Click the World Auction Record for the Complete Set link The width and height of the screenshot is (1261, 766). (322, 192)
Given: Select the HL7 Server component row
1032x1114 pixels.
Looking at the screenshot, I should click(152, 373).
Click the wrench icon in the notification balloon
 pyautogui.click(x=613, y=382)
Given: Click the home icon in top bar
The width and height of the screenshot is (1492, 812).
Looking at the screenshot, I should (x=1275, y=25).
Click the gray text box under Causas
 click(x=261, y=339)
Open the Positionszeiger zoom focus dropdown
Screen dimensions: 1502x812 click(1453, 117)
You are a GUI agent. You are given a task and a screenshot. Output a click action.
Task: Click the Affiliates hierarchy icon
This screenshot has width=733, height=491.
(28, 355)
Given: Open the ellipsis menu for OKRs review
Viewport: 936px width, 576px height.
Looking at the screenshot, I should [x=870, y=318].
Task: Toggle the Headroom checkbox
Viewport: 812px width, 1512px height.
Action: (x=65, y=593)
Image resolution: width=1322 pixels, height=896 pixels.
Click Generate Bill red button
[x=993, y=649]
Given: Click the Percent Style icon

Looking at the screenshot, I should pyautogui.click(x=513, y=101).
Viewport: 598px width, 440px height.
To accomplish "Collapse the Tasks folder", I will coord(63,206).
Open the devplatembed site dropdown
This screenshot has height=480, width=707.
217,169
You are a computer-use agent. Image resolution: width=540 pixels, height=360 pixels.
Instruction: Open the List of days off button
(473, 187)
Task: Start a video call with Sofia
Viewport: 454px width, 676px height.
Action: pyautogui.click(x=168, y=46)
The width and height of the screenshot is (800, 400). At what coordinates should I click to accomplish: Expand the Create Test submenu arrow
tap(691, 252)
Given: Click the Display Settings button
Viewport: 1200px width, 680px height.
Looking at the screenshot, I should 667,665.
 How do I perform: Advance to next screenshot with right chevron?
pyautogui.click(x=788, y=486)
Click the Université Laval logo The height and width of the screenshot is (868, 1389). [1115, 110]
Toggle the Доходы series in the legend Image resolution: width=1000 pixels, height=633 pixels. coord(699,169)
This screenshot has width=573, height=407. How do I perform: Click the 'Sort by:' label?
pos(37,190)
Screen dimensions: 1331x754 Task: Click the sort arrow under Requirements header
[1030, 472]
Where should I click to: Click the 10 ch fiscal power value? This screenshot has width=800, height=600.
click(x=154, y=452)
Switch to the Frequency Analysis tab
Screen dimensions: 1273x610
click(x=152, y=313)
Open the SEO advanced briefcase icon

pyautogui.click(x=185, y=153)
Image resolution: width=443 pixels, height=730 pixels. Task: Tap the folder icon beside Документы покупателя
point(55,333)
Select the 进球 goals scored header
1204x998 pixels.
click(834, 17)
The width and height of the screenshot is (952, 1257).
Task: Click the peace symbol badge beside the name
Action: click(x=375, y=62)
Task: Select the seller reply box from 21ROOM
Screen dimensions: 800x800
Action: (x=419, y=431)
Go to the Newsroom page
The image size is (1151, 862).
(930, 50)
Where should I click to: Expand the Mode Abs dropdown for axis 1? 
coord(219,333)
━━━━━━━━━━━━━━━━
* **Task brief**: Say how many lines in the records above hold "agent", and give no other text.

* **Answer box**: 2